One new trend which has received is approval is virtualisation, something he's ramped up considerably since he started with the company. It just makes sense, he said, as it brings a reduction in power, total cost of ownership, service time and allows inbuilt disaster recovery.

He implemented VMWare's lab manager to allow R&D engineers and employees in the casino system management space to self provision.

"I come from a commercial background running companies and learned IT on the hop. I keep saying well why do we have to have so many bodies, arms and legs doing this stuff? What VMWare Lab Manager does is give us the ability to give a set of systems to our casino management systems people and they can create new virtualised environments without having to come to the technology team to set things up," he said.

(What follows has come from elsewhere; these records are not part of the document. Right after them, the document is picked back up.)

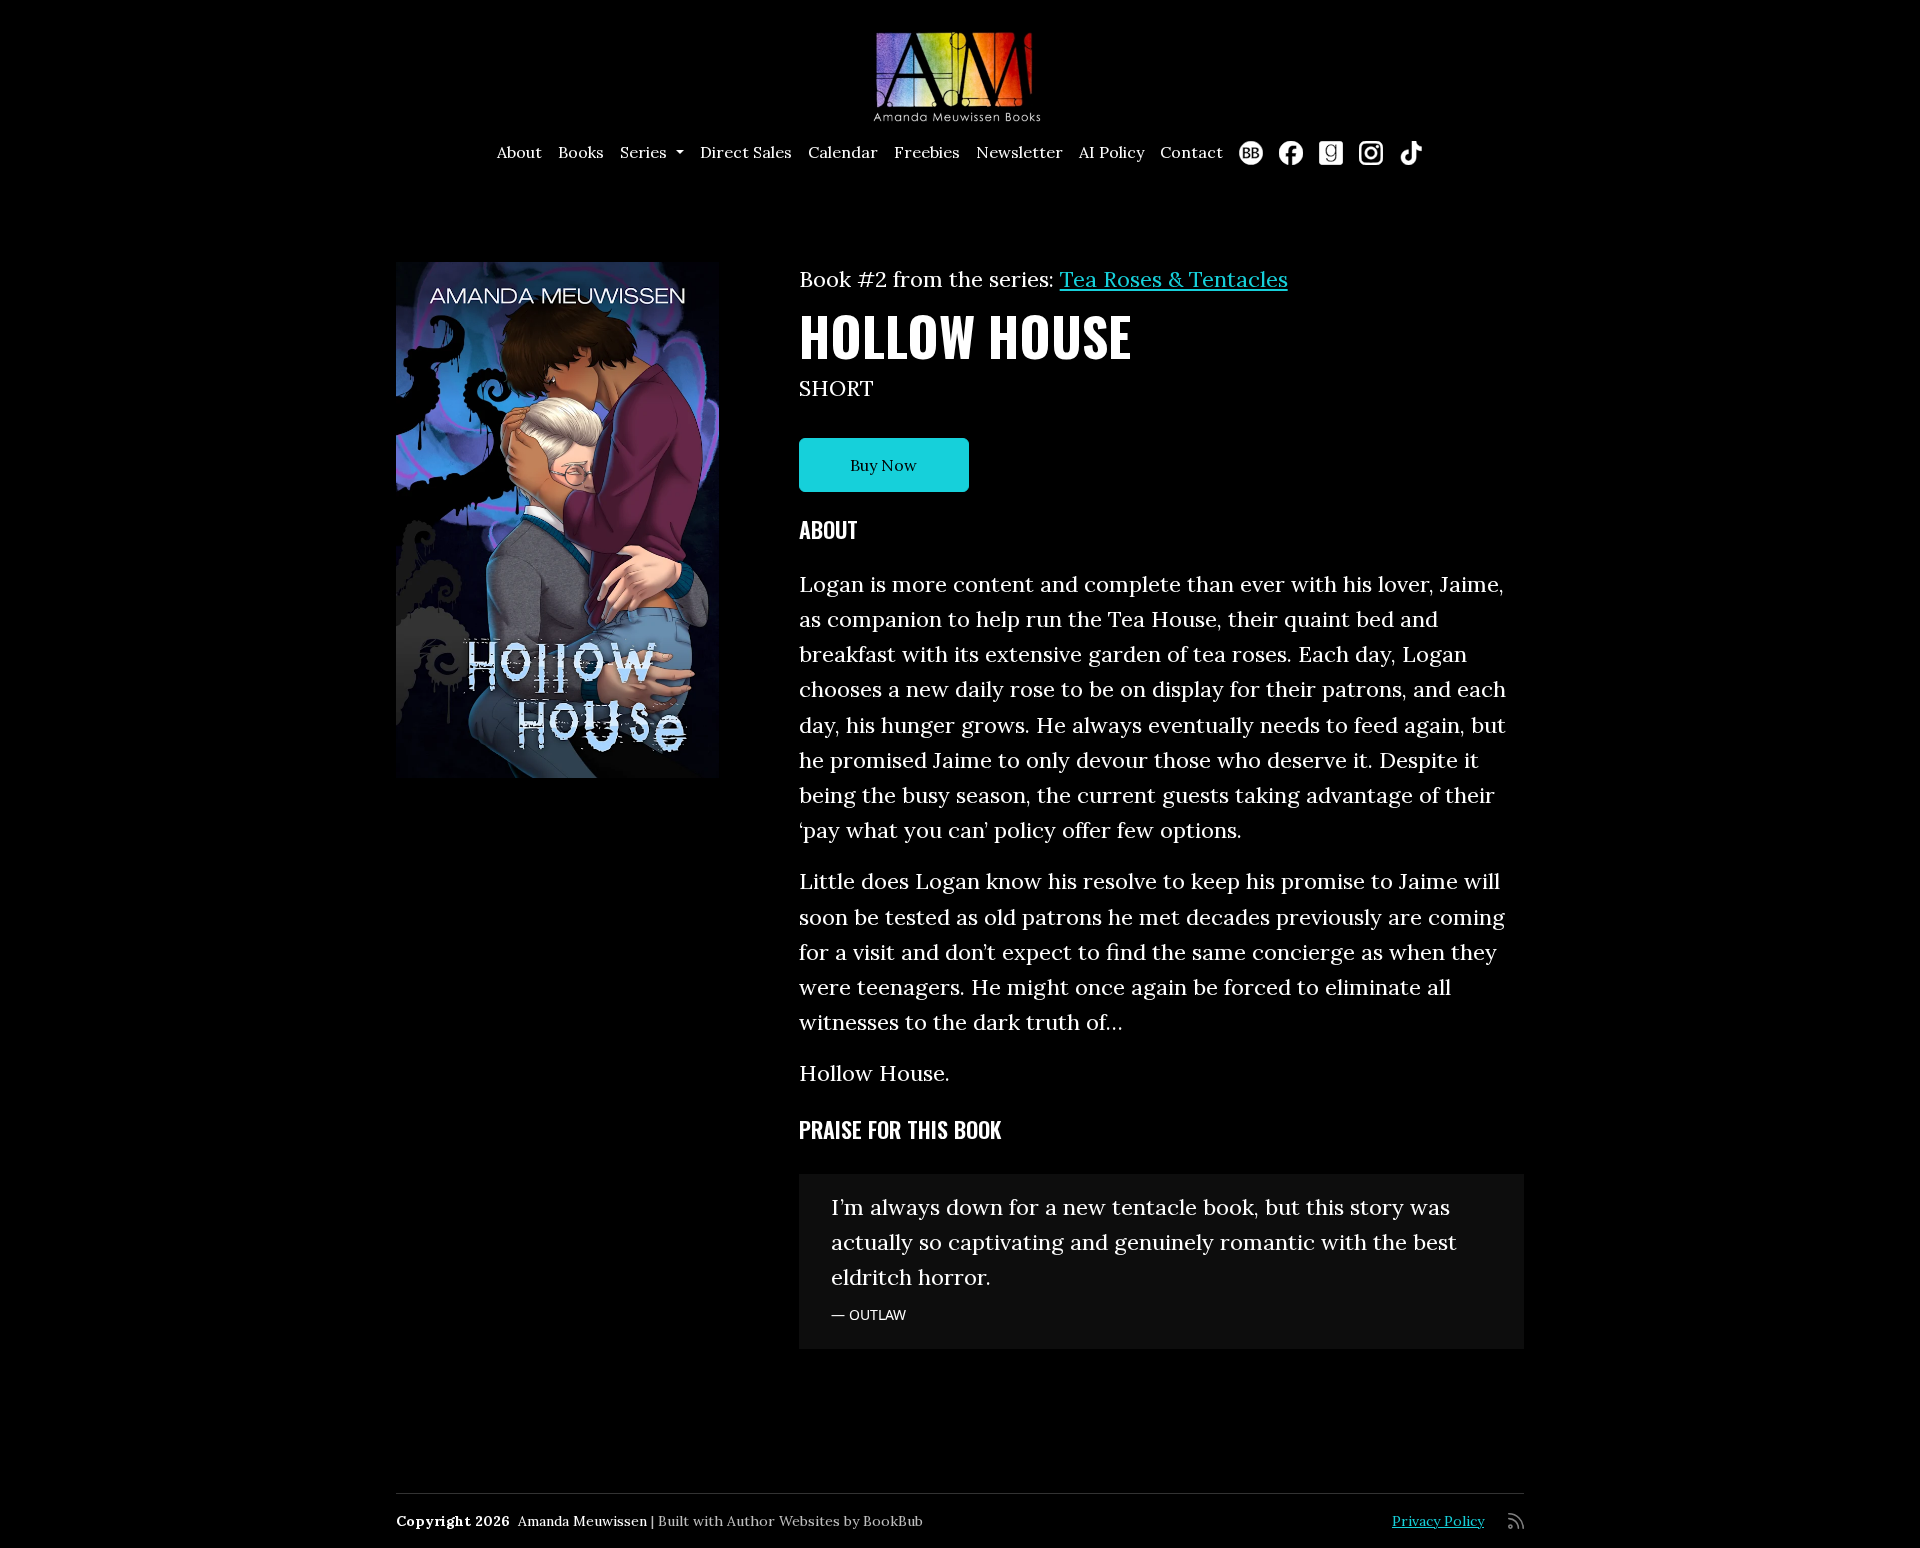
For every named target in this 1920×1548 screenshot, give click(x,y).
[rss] (1516, 1521)
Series (645, 152)
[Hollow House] (557, 520)
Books (581, 152)
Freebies (927, 152)
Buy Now (883, 465)
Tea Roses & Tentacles (1174, 279)
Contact (1191, 152)
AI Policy (1111, 152)
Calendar (843, 152)
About (519, 152)
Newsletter (1019, 152)
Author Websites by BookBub (825, 1521)
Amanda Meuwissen (582, 1521)
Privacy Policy (1438, 1521)
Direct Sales (746, 152)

Provisioning time has been reduced from weeks to hours.

Yet, infrastructure, (including implementation and software costs) is not a large part of IT costs, Grasso said. He said that outsourcing can address the largest proportion of total cost of ownership, and he has driven outsourcing hard since moving in. Applications maintenance, infrastructure and managed services, service desk and desktop is all outsourced. Aristocrat uses Patni computer systems for application support and projects, Tripoint for managed services and infrastructure, NTT for Japan and smaller organisations for NZ, Macao, Sweden and the UK.

However, he cautioned that outsourcing only worked with the right IT service delivery model. The key was to outsource the right things. Where core competencies of internal staff were enhanced by the knowledge of the service, Aristocrat provided it. Where that was not the case, and equivalent or better services were available externally at commercially attractive rates, outsourcing was considered.

As an example of where this tenet has not been followed, Grasso chose the Commonwealth Bank. "They outsourced the entire lot. They outsourced the crown jewels. They didn't have any retention of business knowledge or business process knowledge. Therefore, the outsourcer is able to really take huge advantage and you have an unbalanced relationship then."

Following his own advice, Grasso has kept some services in house. "We chose core skills. So we have architecture in house, we have business analysis in house, we have account management in terms of relationship management within internal stakeholders. We have project management in house. We have contract management in house."

Like many of his other operating tenets, such as his philosophy of business ownership of IT projects, Grasso's service delivery model helps him to steer Aristocrat clear of the tech disasters many firms face. Under the surface, his feet are peddling away under the water keeping the IT running, but all the business sees is the graceful swan.